Долгая жизнь не всегда благо; возможно, Платону следовало умереть прежде, чем написать это обвинение Сократа, эти пролегомены ко всем будущим инквизициям. В свое оправдание он мог бы заметить, что любил справедливость больше истины, стремился покончить с бедностью и войной, что сделать это можно только с помощью строгой государственной опеки над индивидуумом, для чего необходимо либо насилие, либо религия. Выродившаяся ионийская распущенность афинской морали и политики, полагал он, может быть исцелена только с помощью дорийской дисциплины нравственного кодекса Спарты. Все размышления Платона проникнуты страхом перед злоупотреблением свободой и пониманием философии как надзирательницы над народом и законодательницы искусств. «Законы» представляют собой капитуляцию сполна поживших Афин перед мертвой со времен Ликурга Спартой. Если самый славный из афинских философов мог сказать о свободе так мало хорошего, значит, Греция уже созрела для монархии.
Оглядываясь на это здание мысли, с изумлением замечаешь, с какой полнотой Платон предвосхитил философию, богословие и организацию средневекового христианства и с какой точностью — современное фашистское государство. Теория идей обернулась «реализмом» схоластиков — признанием объективного существования «универсалий». Платон не только предсуществующий христианин (praexistent Christlich), как называл его Ницше, но и дохристианский пуританин. Он не доверяет человеческой природе, считая ее порочной, и мыслит ее первородным грехом, пятнающим душу. Он разрывает на порочное тело и божественный дух[1948] то единство тела и души, которое составляло идеал образованных греков шестого и пятого столетий; словно христианский аскет, он называет тело гробницей души. Он перенимает у Пифагора и орфиков восточную веру в переселение душ, понятия кармы, гpexa, очищения и «избавления»; в своих последних сочинениях он усваивает потусторонние интонации обратившегося и раскаивающегося Августина. Мы даже сказали бы, что Платон не был греком, если бы не его превосходная проза.
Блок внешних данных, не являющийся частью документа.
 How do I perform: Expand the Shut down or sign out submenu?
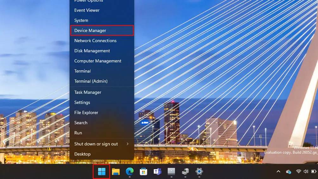tap(102, 144)
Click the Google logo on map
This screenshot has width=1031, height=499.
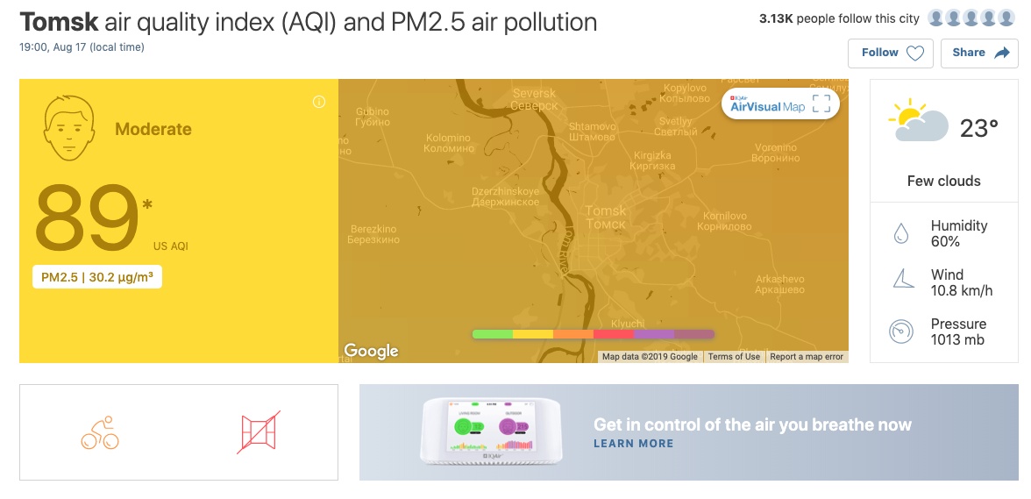[371, 351]
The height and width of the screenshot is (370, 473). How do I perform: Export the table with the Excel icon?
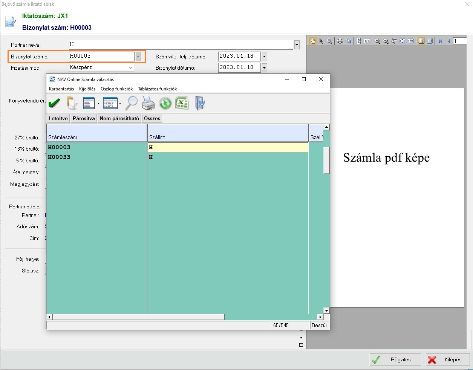[x=182, y=103]
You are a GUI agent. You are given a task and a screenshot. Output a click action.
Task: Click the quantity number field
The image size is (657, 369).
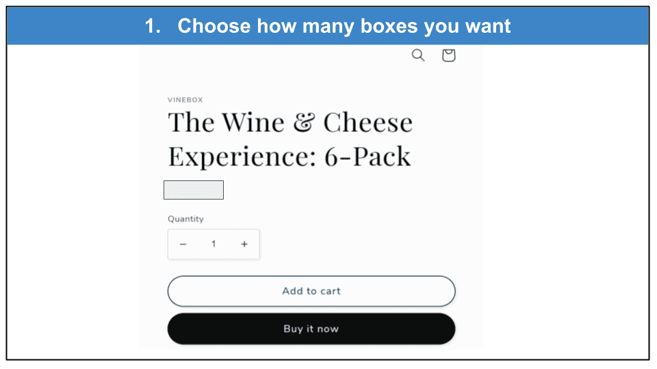tap(214, 245)
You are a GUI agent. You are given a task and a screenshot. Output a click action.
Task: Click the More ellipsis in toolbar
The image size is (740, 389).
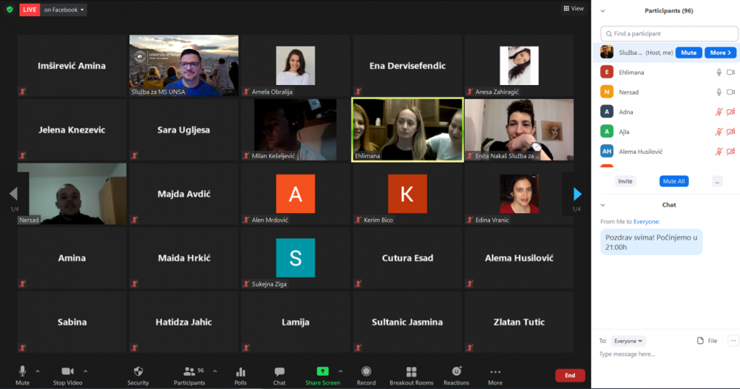(495, 371)
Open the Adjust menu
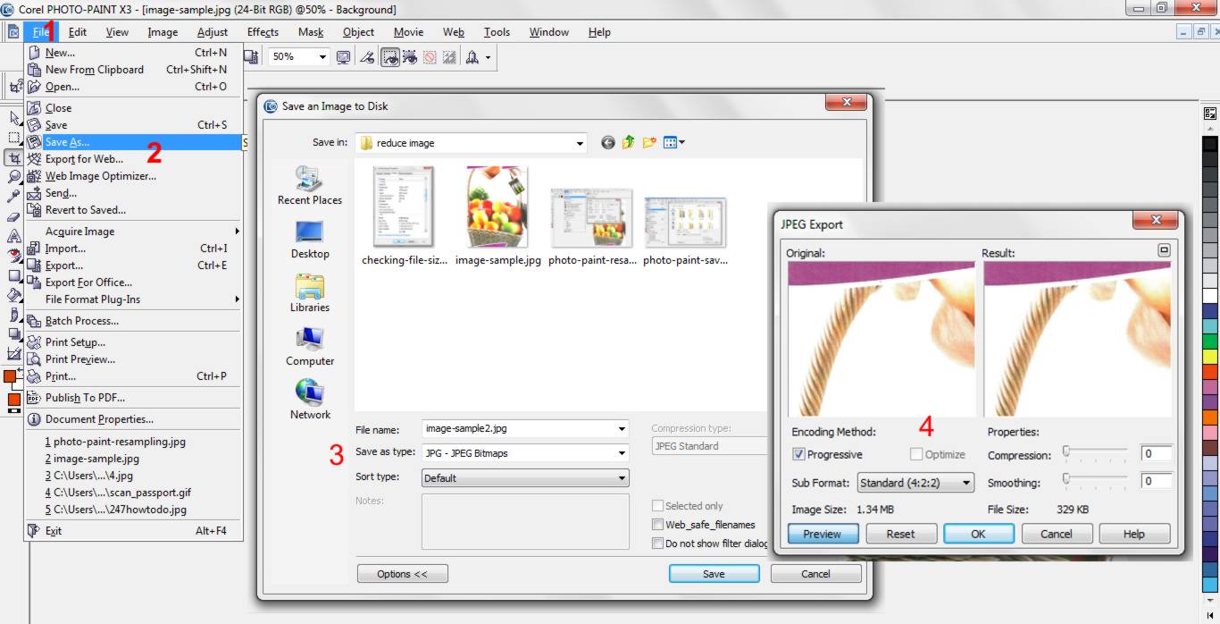 tap(213, 32)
Он остается самым привлекательным греческим мыслителем потому, что унаследовал все обворожительные недостатки своего народа. Он был столь чуток, что, подобно Данте, прозревал совершенную и вечную красоту за несовершенной и преходящей формой; он был аскетом потому, что ему постоянно приходилось обуздывать свой богатый и порывистый темперамент[1949]. Он был поэт, которым повелевало воображение, которого притягивала любая причуда мысли, увлекали трагедия и комедия идей, воспламеняло интеллектуальное возбуждение свободной умственной жизни Афин. Но ему было предначертано быть не только поэтом, но и логиком, самым блестящим диалектиком античности — более тонким, чем Зенон и Аристотель. Ему было предначертано дорожить философией больше, чем он дорожил любой женщиной или любым мужчиной, и в самом конце, подобно Великому Инквизитору Достоевского, прийти к подавлению всякого свободного рассуждения, к убеждению, что во имя жизни философия должна быть уничтожена. Первой жертвой своей утопии стал бы он сам.